Breaking into open source

Mar 30, 2016

For many years I put open source software on a pedestal. I wanted very badly to contribute, but I never felt qualified to do so. I never encountered bugs in the frameworks I used, so I couldn't work on unreported issues, and all the open issues clearly required far more context and expertise than I had. All the "easy" issues seemed to be fixed by a core developer far before I had a chance to dig into them.

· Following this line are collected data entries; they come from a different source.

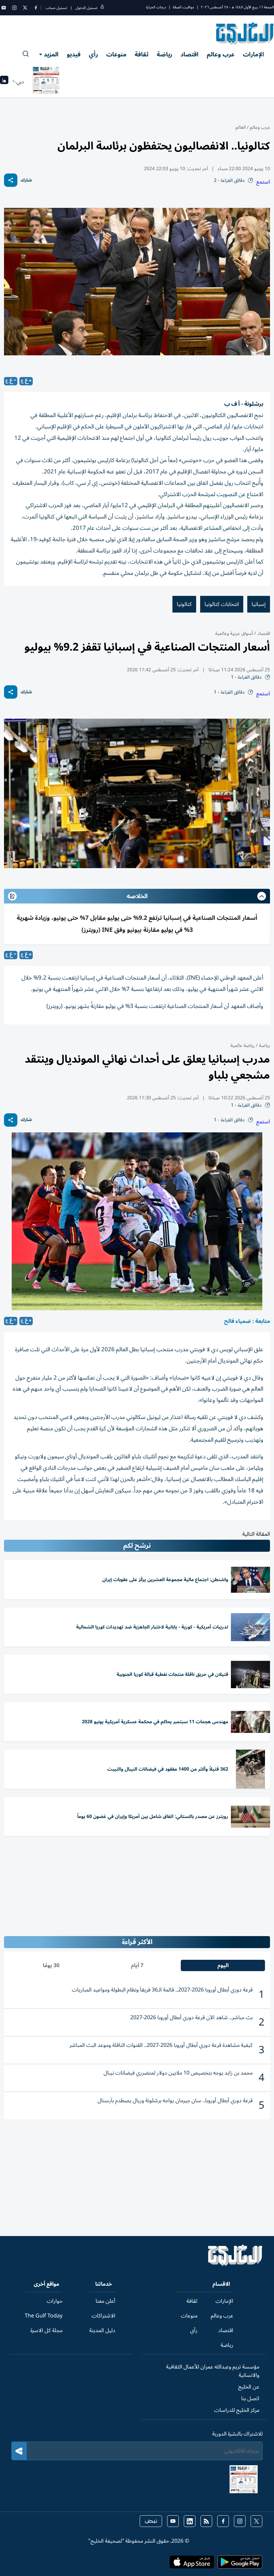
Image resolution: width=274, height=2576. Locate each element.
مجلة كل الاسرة (46, 2330)
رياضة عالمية (243, 1045)
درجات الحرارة (156, 7)
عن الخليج (248, 2387)
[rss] (206, 2521)
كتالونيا (184, 604)
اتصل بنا (250, 2398)
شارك (26, 180)
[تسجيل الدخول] (102, 8)
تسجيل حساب (56, 8)
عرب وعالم (221, 54)
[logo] (245, 33)
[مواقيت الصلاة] (4, 82)
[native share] (10, 180)
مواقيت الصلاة (183, 7)
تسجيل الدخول (86, 8)
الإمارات (253, 54)
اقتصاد (189, 54)
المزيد (51, 54)
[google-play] (240, 2564)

However, in the last year I've finally managed to find a way into the community, and it isn't nearly as impenetrable as I had made it out to be. This blog post contains the guidance I wish someone had given me four years ago.

Pick a project

The key to making valuable contributions in context. As a beginner in open source, you are going to be relatively slow at gaining context. To that end, focus your energy on one project and try to select one that sets you up for success. Here are some criteria to consider:

How large is the codebase? The less code, the easier it is to have contextual understanding of all of its pieces.
Do you use the project daily? A library that you depend upon at work or for a serious side project is a great starting place, since you will already have contextual awareness from the perspective of a user. Understanding the inner workings of the library will also pay dividends with your other work.

Gain context

Once you've selected a project, spend at least a few weeks gaining context on that project. You should be trying to gain technical context (how does the software function?) as well as social context (how does the core team work? What are their goals and norms?). Here are some ways you could go about that:

Social context

Does the project have any documentation about how to contribute? Read it!
Follow ("watch") the project on GitHub. Read all the incoming issues and pull request. I recommend getting a mobile app like iOctocat so that you can follow the discussion in near real time.
Do they have a Gitter or IRC channel? If so, idle in that channel and listen to the conversations. I've found the Gitter iOS app very useful.
If they have a mailing list, subscribe to it.
Follow the main contributors on Twitter.

Technical context

Read the source code. The smaller the project, the more of the code you will be able to internalize.
Read the tests. Tests are often an under-loved part of the code base, and can be a great place to jump in and help. They also help clarify, in detail, the expected behavior of the software.
Read the documentation. Does it accurately reflect the code you read? Is it consistent?

This step can serve multiple purposes. It will give you context but it may also help you identify possible improvements. Read linearly but keep notes of things to look into more deeply. Does a function look strangely constructed? Make a note and look into it later. Maybe there's a subtle reason it ended up that way, or maybe you could be the one to clean it up!

Run the project locally

Before you can start proposing changes to the projects, you need to be able to build and run the project locally. Download the project and learn about its build process:

Build the project
Run the tests and any linters
Run any other continuous integration tests: linting, code coverage, etc.

Finding your first issue

Your main goal for your first pull request should be to find something that is as small and inconsequential as possible. The likelihood that you are going to find and correctly fix a major flaw in a core code-path on your first try is low. Instead, focus on doing something small and doing it well. Larger tasks can come later. In the process of fixing a small bug or cleaning up a test or documentation, you'll quickly gain the context needed to to take on and discover larger tasks.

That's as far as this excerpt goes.